-- What to do --
Which lines in the items below contain the word "height", matched case-sensitively? Pull out each of those lines and copy it in full.

-- Extracted material --

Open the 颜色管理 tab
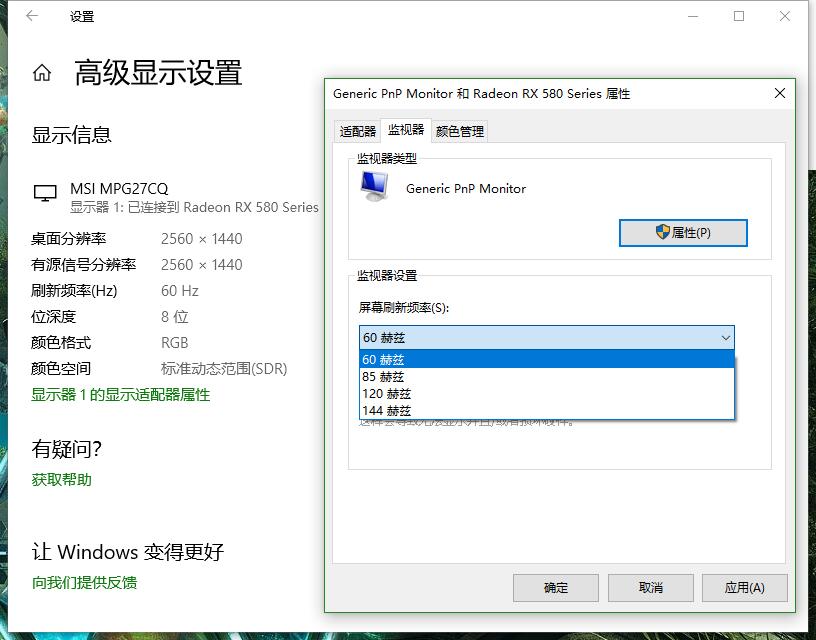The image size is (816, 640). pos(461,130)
--
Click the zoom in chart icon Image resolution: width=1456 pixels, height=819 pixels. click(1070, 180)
---
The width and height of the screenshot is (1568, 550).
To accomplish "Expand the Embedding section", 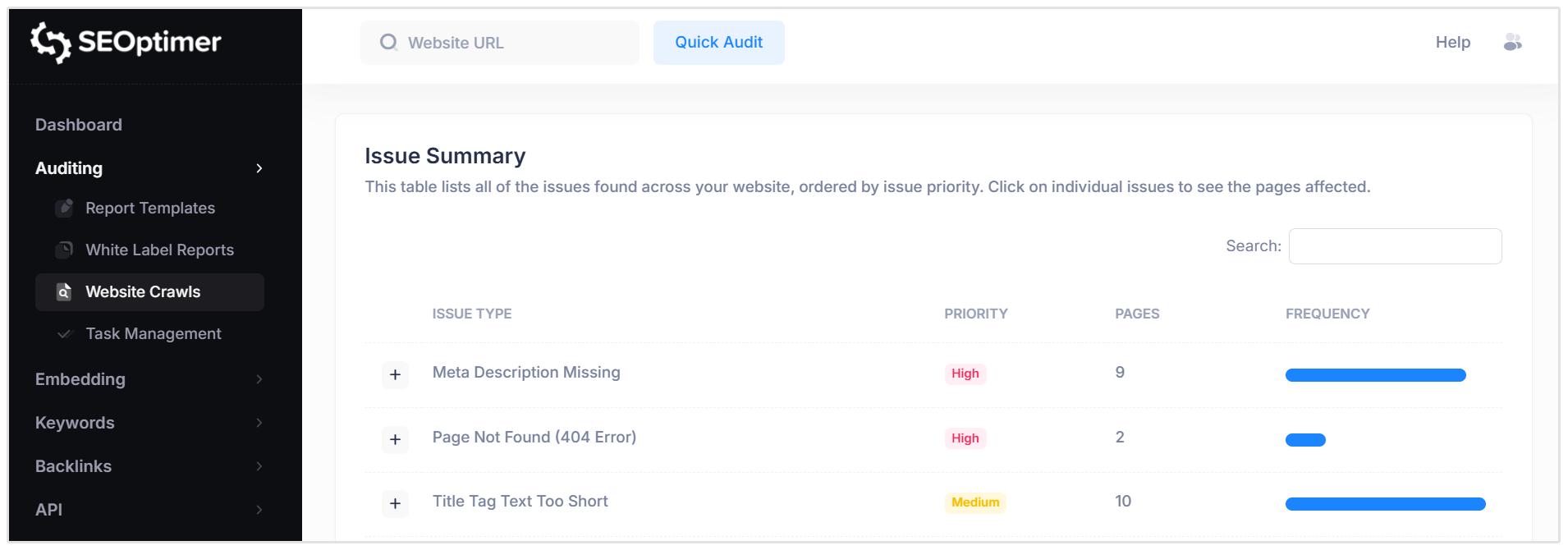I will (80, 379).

-- Response to this task --
Click the zoom in chart icon Image resolution: width=1456 pixels, height=819 pixels. click(1070, 180)
The width and height of the screenshot is (1568, 550).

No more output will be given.